On peut dire, d’une façon générale, que l’univers est contingent, qu’il n’a pas en lui-même sa raison d’être et
que Dieu est l’Etre nécessaire dans lequel le monde trouve sa justification et sa raison d’être.

 (Kant critique l’argument par la causalité. En effet, quand la raison avance que Dieu est cause du
monde, un seul terme de cette relation - le monde - est une donnée de l’expérience et l’autre, Dieu, est
supposé de toutes pièces : «On a le droit de chercher de la causalité dans le monde, on n’a pas le droit
d’inventer une causalité du monde.»)

B - Dieu, source de l’ordre du monde

 Le monde ne paraît-il pas, en effet, être l’œuvre d’une souveraine intelligence ? La beauté d’une
fleur, le génie du prof de philo, la magnificence d’un paysage résultent-elles réellement d’un assemblage
fortuit ? «L’univers m’embarrasse et je ne puis songer que cette horloge existe et n’ait point d’horloger.»
(Voltaire)
L’ordre du monde exigerait une cause première intelligente qui grouperait en direction d’un but les
conditions d’existence de tous les phénomènes. C’est l’argument téléologique (par la finalité).

 L’argument suppose non seulement que le monde est organisé selon un plan, mais que cette
organisation est parfaite, que cet ordre est juste et bon.

C – Le meilleur des mondes possible

Pour Leibniz, l’existence de Dieu peut être prouvée de deux manières.

• La première, c’est l’« argument ontologique », formulé par saint Anselme et repris par
Descartes. L’idée de Dieu, être parfait, ne peut avoir été découverte par l’homme seul, car celui-ci est une
créature imparfaite. Il faut donc que Dieu lui-même l’ait mise dans son esprit.

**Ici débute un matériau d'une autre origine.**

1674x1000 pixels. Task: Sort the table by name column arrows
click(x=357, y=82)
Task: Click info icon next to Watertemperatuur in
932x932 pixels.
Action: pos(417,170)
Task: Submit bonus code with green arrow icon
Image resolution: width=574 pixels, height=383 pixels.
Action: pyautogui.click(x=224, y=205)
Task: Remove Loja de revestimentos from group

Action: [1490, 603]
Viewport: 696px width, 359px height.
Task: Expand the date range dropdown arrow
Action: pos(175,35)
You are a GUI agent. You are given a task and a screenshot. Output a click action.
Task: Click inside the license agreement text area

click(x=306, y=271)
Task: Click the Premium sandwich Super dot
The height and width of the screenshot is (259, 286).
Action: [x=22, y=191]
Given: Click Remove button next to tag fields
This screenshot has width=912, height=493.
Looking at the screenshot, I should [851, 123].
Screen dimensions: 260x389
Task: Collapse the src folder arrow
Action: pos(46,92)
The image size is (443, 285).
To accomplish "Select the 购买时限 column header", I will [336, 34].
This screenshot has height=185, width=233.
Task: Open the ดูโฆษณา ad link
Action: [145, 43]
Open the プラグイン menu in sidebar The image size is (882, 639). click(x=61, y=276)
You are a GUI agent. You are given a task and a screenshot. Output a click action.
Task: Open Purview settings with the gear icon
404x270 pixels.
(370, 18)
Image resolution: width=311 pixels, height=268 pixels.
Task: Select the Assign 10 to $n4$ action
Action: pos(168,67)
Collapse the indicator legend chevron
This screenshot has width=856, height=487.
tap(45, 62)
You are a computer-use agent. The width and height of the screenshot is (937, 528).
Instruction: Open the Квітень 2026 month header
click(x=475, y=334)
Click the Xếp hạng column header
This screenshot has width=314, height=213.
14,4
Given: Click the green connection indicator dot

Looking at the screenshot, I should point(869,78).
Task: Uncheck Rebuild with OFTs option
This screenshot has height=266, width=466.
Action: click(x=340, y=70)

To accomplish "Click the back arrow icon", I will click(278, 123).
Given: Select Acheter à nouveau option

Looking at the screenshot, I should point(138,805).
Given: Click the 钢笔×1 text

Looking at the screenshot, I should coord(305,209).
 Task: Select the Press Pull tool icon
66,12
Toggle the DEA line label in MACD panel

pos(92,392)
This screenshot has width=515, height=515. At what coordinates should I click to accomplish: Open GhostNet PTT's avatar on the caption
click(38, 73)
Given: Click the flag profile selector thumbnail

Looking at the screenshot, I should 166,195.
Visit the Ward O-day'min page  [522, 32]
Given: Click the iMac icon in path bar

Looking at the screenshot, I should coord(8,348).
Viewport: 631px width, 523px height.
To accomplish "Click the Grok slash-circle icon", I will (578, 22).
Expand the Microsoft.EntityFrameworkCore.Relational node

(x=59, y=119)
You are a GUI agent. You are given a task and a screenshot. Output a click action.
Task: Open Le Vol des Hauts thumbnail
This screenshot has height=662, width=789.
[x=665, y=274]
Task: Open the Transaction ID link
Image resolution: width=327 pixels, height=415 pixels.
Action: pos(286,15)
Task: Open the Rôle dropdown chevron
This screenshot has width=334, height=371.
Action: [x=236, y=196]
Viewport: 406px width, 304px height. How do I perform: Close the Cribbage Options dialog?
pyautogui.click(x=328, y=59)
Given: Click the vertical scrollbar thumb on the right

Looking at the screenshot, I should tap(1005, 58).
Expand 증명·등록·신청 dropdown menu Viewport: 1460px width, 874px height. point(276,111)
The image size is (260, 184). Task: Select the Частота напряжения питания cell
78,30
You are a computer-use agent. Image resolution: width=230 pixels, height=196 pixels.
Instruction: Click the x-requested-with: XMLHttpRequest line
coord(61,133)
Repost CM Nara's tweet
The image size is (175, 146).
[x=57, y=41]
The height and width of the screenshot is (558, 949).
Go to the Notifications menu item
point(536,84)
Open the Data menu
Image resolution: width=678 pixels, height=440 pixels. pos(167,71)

• La seconde, c’est le principe de « raison suffisante », selon lequel rien ne peut exister sans
cause. Si le monde existe, il faut nécessairement qu’il ait une cause ; cette cause ne peut être que Dieu.
« Il faut bien qu’il y ait (…) une justice souveraine en Dieu. » (Leibniz)

 Une fois l’existence de Dieu démontrée de manière logique, on peut tout aussi logiquement déduire
que ce monde est le meilleur des mondes qui auraient pu être créés. En effet, l’entendement de Dieu étant par
essence infini, il a pu concevoir tous les mondes possibles avant d’en créer un. Si Dieu a finalement choisi
celui dans lequel nous vivons, c’est nécessairement parce qu’il était, aux yeux du créateur, le meilleur
possible.

 L’optimisme leibnizien débouche sur la croyance en une « harmonie préétablie », qui règle le
mouvement de tous les éléments de l’univers. Si l’on applique le principe aux hommes, cela veut dire qu’en
agissant librement, chaque homme agit en accord avec les autres et conformément à un dessein divin
supérieur (la Providence).

Leibniz s’est employé à montrer que le mal est relatif, qu’il n’a de sens qu’en fonction du bien, dont il fait
ressortir l’éclat. L’apparence du mal s’explique par notre ignorance.

D - L’optimisme est désavoué par la méchanceté des hommes

 Voltaire, dans Candide, nous montre les tribulations d’un jeune héros qui croit naïvement à la
doctrine de Leibniz et qui, comme lui, a foi dans la providence divine. Il va de malheur en malheur avant de
se convaincre que ce monde n’est pas forcément le meilleur des mondes possibles, mais qu’il faut s’en
contenter parce qu’il n’y en a pas d’autre.
«La Providence nous met quelquefois à la torture.» (Voltaire)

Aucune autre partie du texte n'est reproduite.